[Source records]
-- -- --
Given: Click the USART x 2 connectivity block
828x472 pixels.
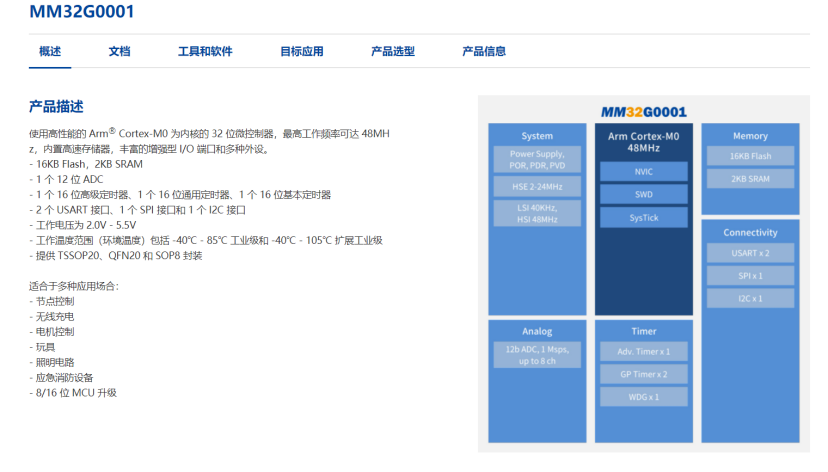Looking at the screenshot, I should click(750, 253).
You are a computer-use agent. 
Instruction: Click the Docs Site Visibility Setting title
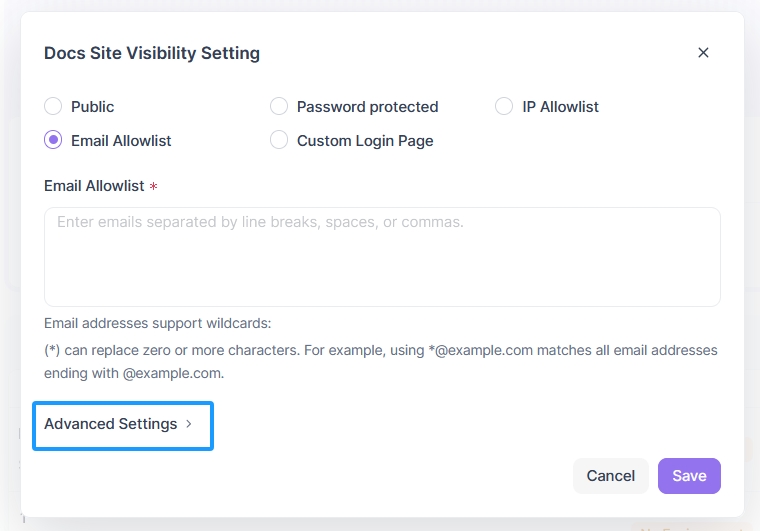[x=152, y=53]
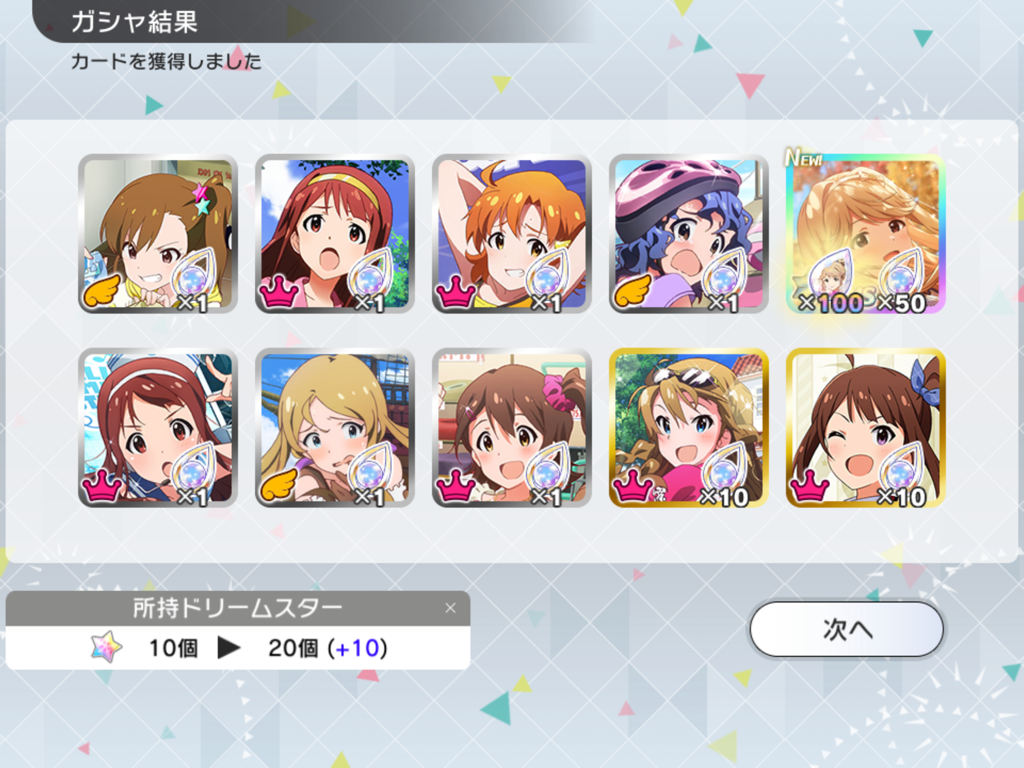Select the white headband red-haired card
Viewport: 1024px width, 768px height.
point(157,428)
-- -- --
What is required
Without the pictures, restate all the entries above exactly.

Response box
Given: Click the USART x 2 connectivity block
828x472 pixels.
Looking at the screenshot, I should click(750, 253).
You are a computer-use agent. 
Instruction: Click the Docs Site Visibility Setting title
[x=152, y=53]
Select the white headband red-haired card
Viewport: 1024px width, 768px height.
point(157,428)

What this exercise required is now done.